The fate of a proposal to expand a stone quarry at Oak Bay lies with provincial Environment and Local Government Minister Jeff Carr.
The Northern Group of Companies based in Grand Falls wants to open more land for quarrying at the end of the Strang Road over the objections of Oak Bay and Waweig residents who wish the operation would shut down. Northern Group project manager Ian Underhill says that Northern Construction follows best industry practices and abides by the conditions in its licence to operate.
J oan Despres, who lives 400 metres away from the quarry on the Hills Point Road, worries about her well and says that the windows in her house shake when the crew at the quarry is blasting.
Terry MacMillan, who lives across the Waweig River from the quarry, says her house "just trembled" during blasting last year. Dust from crushing rock and fumes from the asphalt plant come up the Waweig River and force her indoors, she says.

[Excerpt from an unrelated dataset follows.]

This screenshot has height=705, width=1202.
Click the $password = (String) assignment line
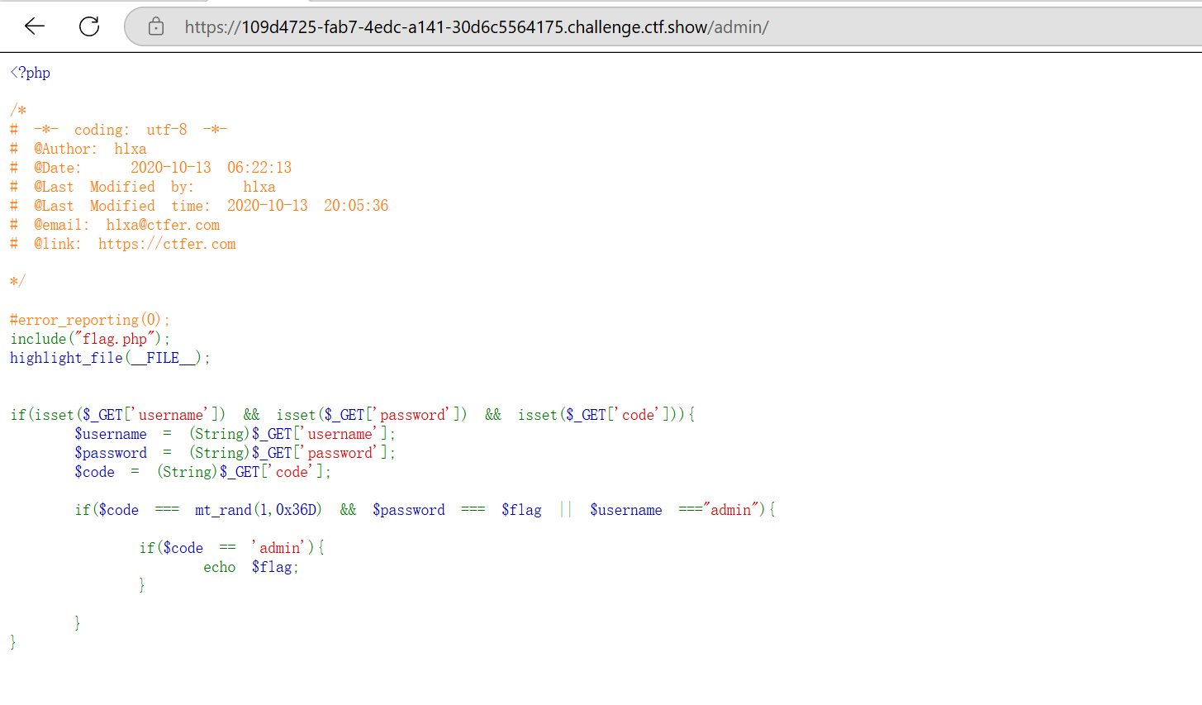click(x=235, y=453)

Jake brakes from trucks rumbling by on the Strang Road awaken him as early as 4 a.m. when the quarry is busy, says Tony Blair, who lives in the last house down the Strang Road. "It's more like 5 o'clock," says his wife Lugene, sitting at the picnic table outside their mini‑home.
Last year the company withdrew its application to expand the Oak Bay quarry in the face of community objections, including 231 names on a petition that Despres says took two days to collect.

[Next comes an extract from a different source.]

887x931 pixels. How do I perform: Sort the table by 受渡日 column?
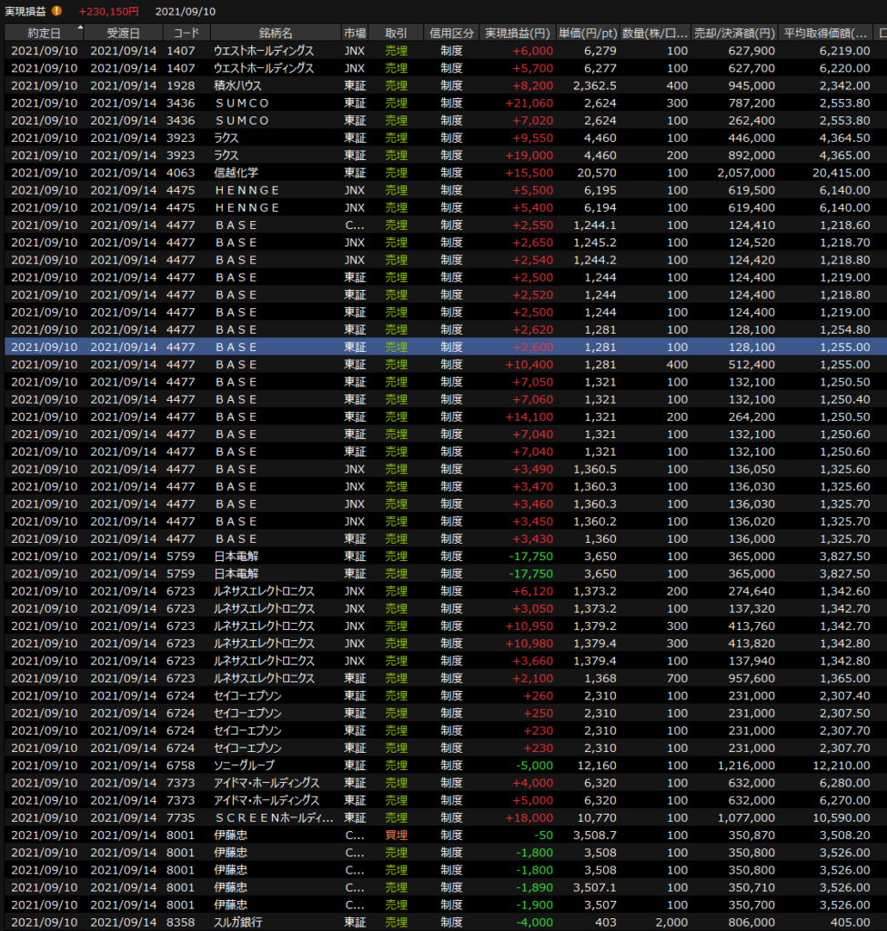pyautogui.click(x=123, y=33)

Southwest New Brunswick Service Commission Planning Director Alex Henderson chaired a meeting at the Oak Bay Hall in June this year to hear objections to the revised proposal. He made a recommendation that it be approved with a number of terms and conditions. As a planner he looks for "fair and reasonable" accommodations between competing interests.
The Strang Road, turning off route 170 near the Hills Point Road, provides access to this quarry, but motorists can see it driving west on the new divided highway as they approach the bridge over the Waweig River. The Strang Road ends close to the quarry gates behind the highway scales at Waweig on the new Route 1, but Underhill says the government would not allow trucks from the quarry to haul directly to the limited access four‑lane highway. The quarry is open for business from May to November, but the rock crusher and asphalt plant operate for much shorter periods, Underhill says.

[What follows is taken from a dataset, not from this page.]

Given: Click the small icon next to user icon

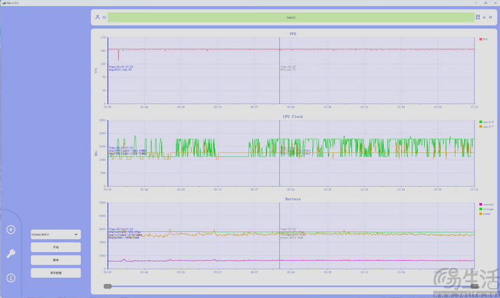Looking at the screenshot, I should [x=104, y=17].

In the absence of large government road‑building projects, Northern Construction stockpiles crushed rock at the quarry to meet local demand. Underhill says, "A lot of the material that comes out of there is being used by local small contractors that need building materials for their little projects around town," such as driveways, septic systems and landscaping, along with patching municipal streets. The material gets used mostly in Charlotte County, and none is shipped out of New Brunswick.
The quarry employs about two full-time seasonal Charlotte County people and more on the crushing crew as needed, Underhill says, adding, "It's all entirely market driven. A big, big, big project can eat a big hole. Small projects don't use it up as fast."
Underhill points out that Northern Construction has yet to crush rock at Oak Bay this year and has run the asphalt plant very little, just to supply local small contractors if at all. The quarry, which opened about 10 years ago, might run out of material in 15 years, with the expansion possibly adding another 10, he says. "We try to be good neighbours and we try to not disrupt people's lives with what we are doing. We try to hear their concerns and try our best to follow them, and we are regulated."
Henderson's recommendations include larger buffer zones, restrictions on hours of operations and keeping the asphalt plant where it is rather than moving to the new area. Some neighbours, at least, are not convinced. "Last year we went through this whole thing, and everybody complained and here we are right at square one needing to complain again," Despres says. "We don't want a quarry in our community."
"It's just so sad that this quarry is operating as it is, and heaven forbid if they do get to expand, it's just going to be that much more dust, that much more fumes," MacMillan says.
"The bottom line is, if you were to ask the people if they want the quarry here, they would say, 'No,'" Tony Blair says.
"I'm feeling deflated, and I think that's what they're hoping, that everybody will just forget about it," Lugene Blair says. "If they would just stay the way they are, we would tolerate it."
Henderson argues for "rural residential districts" so that people living in the country would not find themselves suddenly next to quarries or other resource‑type enterprises. He would keep such residential districts away from, for example, sources of good rock for building roads. "It needs to be a balance, and it needs to be done in a carefully planned way," he says.